Our Increasing Lifespan
We continue to see an increase in the average life expectancy in the United States, and we are proud of this accomplishment. Obviously we are doing something “right.” The average lifespan is defined as that age to which a baby born today can expect to live, based on actuarial data that estimate when 50% of those born in a given year can expect to live beyond. Data from 2003 recently issued by the Centers for Disease Control and Prevention listed 77.6 years as the average lifespan for a baby born that year, a rise of 0.3 years over that recorded just one year prior. This represents a 1.7% decline in the overall death rate. Baby girls born in 2003 can now expect to live to age 80.1 years on average, whereas baby boys can look forward to living to 74.8 years, a difference between the sexes that has continued to narrow in recent decades.

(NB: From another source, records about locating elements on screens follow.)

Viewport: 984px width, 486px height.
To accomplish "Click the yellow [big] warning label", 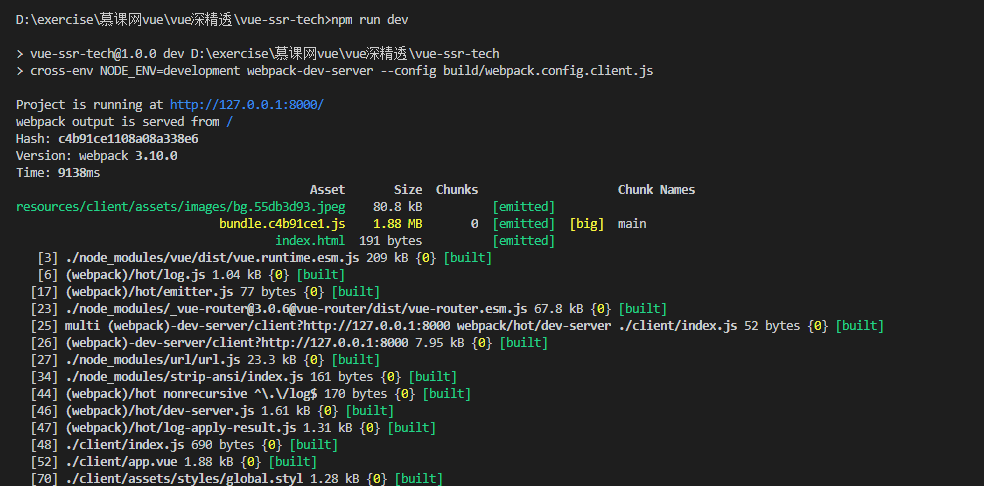I will [587, 224].
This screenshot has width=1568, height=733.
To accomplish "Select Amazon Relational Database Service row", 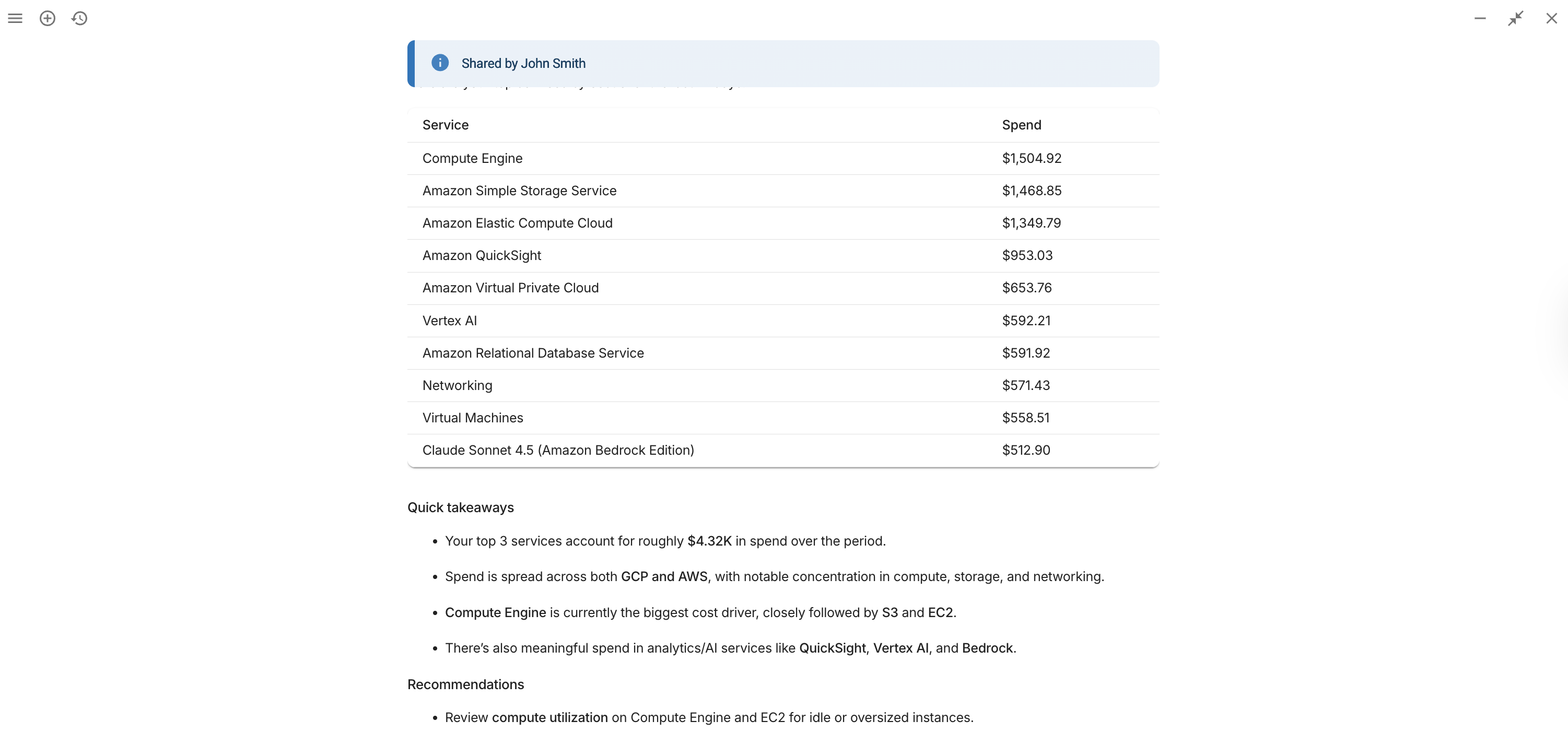I will tap(533, 353).
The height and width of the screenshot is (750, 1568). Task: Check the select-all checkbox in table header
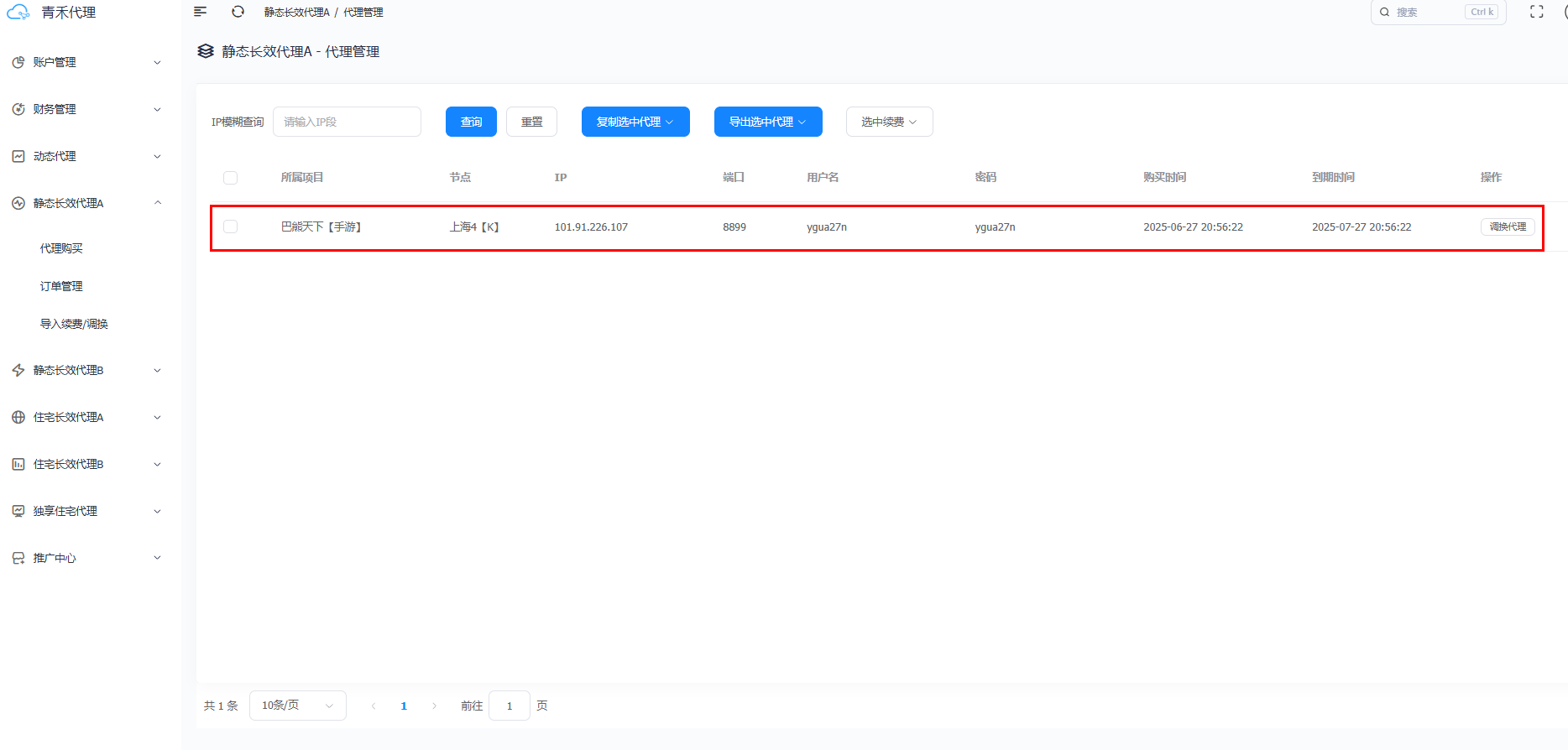click(230, 177)
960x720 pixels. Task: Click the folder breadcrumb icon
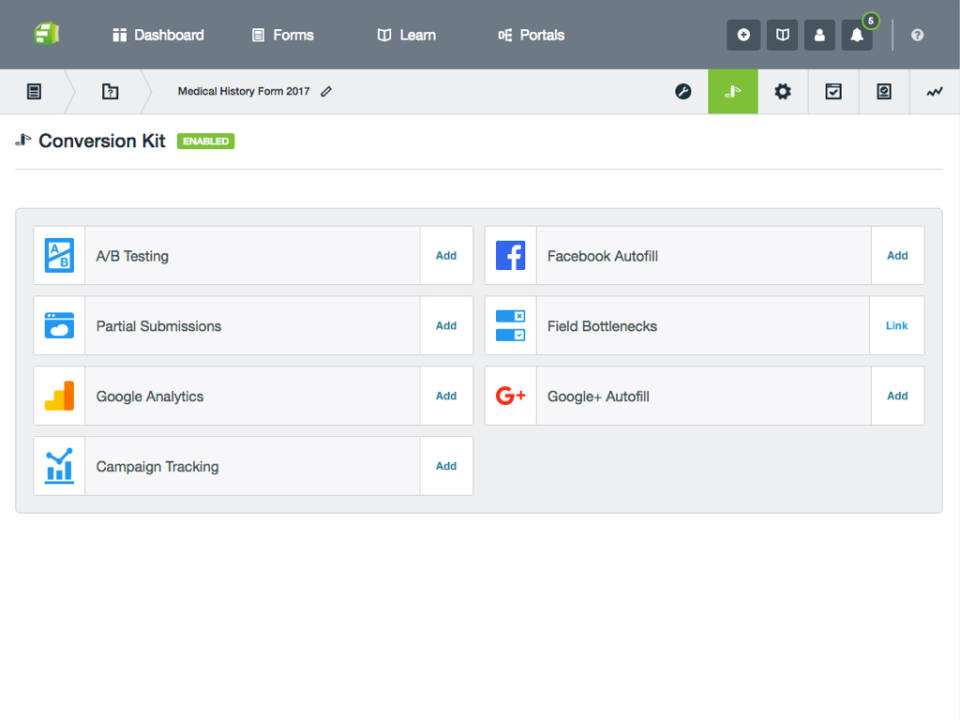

We have seen significant declines in mortality from cancer, stroke, and heart disease—the three leading causes of death. A decline in mortality from HIV, alcohol abuse, drugs, and violent crimes also are believed to contribute to this increase in expected lifespan. Although we might gloat on this apparent success with more people living into their 80s and beyond than ever before, let us not forget the discrepancies that still exist between races even within our borders. Black men in the United States live approximately 6 years less than white men, and black women live close to 4.5 years less than white women, on average. Native Americans and Eskimos have even shorter lifespans, on average.
This is a complex issue, with genetic predisposition to certain diseases playing at least some role; access to health care, social issues, and environment have also been implicated as possible modifiable factors contributing to reduced life expectancy. When one looks beyond our own borders, however, the data are even more troubling. In 2000, the last year I was able to obtain international data for comparison, the United States had an average life expectancy of 77.1 years. That same year, Finland boasted 77.4 years, Sweden 79.6 years, Japan 80.7 years, and San Marino 81.1 years. In contrast, Cambodia had an average life expectancy of only 56.5 years, Afghanistan 45.9 years, Angola 38.3 years, and Malawi 37.6 years.
We have come a long way since the early 1900s when the average U.S. lifespan was also less than 50 years of age. Computer models tell us that even if we cure all heart disease and cancer, the average lifespan will not rise much more than 8 additional years beyond what it is currently. The goal, in my opinion, seems to be to continue to find ways to improve the “quality of life” for all for as long as possible, and not merely to prolong life for the sake of some statistic. We still have a lot to do if we are to continue to improve functional capacity and quality indicators for our growing number of elderly persons. There are still many chronic diseases that need to be conquered; fortunately, new treatment modalities continue to surface that give promise of a healthier old age for all. These are truly exciting times. Unfortunately, there is no simple solution to assure that all individuals on this planet have the same chance of living to a ripe old age, as we have become increasingly accustomed to in our country. We clearly have a long way to go to help others reach our same level of success!